Sono rimasto colpito dalla morte in Sudafrica di Pietro Ferrero, amministratore delegato della famosa azienda dolciaria piemontese. Ferrero aveva la grande passione del ciclismo e portava con sé la bicicletta in ogni trasferta di lavoro, come era quella che stava effettuando. Nei ritagli di tempo, si dedicava a intense pedalate. Faceva quello che molti altri, anche se assai impegnati nel lavoro, fanno: cercano nello sport un'evasione mentale oltre che un beneficio fisico. Forse a volte questa voglia di estraniarsi per qualche ora dalle incombenze quotidiane rischia di essere troppo pericolosa. Quando si carica di eccessivo impegno la passione perlo sport, può accadere l'irreparabile. Non sarebbe il caso di invitare a una pratica più prudente di attività ricreative che spesso non lo sono per la serietà agonistica con cui vengono affrontate?
Paolo di Benedetto
Pietro Ferrero era senz'altro ben allenato. Ben controllato sul piano sanitario. Ben avvezzo a integrare lavoro e sport. Dico integrare perché quando si vuol così bene a un'attività sportiva, non se ne può fare a meno. E la si accompagna, la si deve necessariamente accompagnare, alle altre attività di ogni giorno. Se non lo si facesse, se ne avrebbero dei danni. Fisici e mentali. Eccessivi rischi? Chi pratica lo sport amatoriale a questi livelli (Ferrero partecipava a gare impegnative, comprese le gran fondo) si sottopone a test ciclici che la gran parte degli altri cittadini evita d'eseguire. E' monitorato con frequenza e puntigliosità. E dunque, almeno sulla carta, rischia meno di chi non fa nulla d'atletico o ne fa poco.

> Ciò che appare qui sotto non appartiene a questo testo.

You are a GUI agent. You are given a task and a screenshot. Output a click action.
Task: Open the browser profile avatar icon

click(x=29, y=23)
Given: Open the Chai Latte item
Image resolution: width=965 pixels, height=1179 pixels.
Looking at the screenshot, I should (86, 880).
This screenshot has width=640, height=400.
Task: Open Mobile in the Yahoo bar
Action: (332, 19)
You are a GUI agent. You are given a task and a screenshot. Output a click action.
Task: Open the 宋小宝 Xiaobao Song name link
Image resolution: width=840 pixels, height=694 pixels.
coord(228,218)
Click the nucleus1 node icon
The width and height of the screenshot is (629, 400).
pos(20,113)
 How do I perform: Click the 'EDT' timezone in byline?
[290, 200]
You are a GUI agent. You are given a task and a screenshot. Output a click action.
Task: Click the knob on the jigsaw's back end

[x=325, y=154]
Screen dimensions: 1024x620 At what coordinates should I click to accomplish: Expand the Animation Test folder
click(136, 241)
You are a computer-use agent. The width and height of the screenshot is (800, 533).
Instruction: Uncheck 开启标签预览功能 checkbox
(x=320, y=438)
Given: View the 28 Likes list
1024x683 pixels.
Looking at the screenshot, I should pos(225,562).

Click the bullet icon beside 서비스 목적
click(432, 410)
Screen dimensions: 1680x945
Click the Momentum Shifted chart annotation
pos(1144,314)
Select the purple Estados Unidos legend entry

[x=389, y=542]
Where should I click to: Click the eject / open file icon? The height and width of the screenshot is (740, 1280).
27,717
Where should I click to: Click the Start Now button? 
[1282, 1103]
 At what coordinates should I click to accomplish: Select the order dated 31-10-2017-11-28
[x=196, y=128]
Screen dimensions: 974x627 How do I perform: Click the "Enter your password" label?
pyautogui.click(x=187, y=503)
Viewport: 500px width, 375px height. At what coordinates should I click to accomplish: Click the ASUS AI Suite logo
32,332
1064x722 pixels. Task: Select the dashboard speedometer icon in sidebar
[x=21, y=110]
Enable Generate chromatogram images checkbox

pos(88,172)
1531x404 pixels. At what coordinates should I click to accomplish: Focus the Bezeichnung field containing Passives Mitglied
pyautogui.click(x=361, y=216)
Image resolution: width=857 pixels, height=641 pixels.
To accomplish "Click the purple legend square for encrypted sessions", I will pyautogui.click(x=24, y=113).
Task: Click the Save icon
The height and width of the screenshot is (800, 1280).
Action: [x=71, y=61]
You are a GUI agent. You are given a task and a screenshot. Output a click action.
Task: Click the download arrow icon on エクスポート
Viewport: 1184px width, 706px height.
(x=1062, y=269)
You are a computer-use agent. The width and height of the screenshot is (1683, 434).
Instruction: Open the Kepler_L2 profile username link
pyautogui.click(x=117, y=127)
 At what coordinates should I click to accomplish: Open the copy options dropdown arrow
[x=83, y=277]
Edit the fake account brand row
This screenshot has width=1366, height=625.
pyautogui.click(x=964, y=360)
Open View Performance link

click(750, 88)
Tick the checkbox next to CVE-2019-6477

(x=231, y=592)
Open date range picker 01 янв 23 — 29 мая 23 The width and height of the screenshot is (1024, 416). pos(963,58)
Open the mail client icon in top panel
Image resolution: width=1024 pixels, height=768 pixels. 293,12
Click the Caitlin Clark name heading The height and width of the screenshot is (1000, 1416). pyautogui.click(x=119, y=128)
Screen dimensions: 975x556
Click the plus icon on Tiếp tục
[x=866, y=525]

Basti pensare al numero dei sedentari che incorrono nell'infarto e a quelli che ne rimangono vittime dedicandosi a uno sport. Secondo la letteratura scientifica, non esercitando alcuna attività di questo tipo la probabilità di rimanere colpiti da malattie cardiocircolatorie si alza notevolmente. Poi è chiaro che la misura dell'impegno è decisiva. L'esagerazione rappresenta un pericolo, l'estremismo un pericolo mortale. Su questo, razionalmente siamo tuttti d'accordo. Emozionalmente, assai meno. Succede infatti che la voglia di misurarsi con se stessi prevalga talvolta sulla prudenza, e si vada oltre la soglia che non bisognerebbe superare. Ma alle sfide contro il realismo non ci sarà mai fine. Fanno parte dell'incontrollabile impulso al sogno che ci è stato regalato dalla natura. E il sogno va preso per quello che è: dolcemente consolatorio, bizzosamente illusorio. Talvolta dal sogno non ci si sveglia più. Si continua -vogliamo credere dolcemente- a sognare per sempre.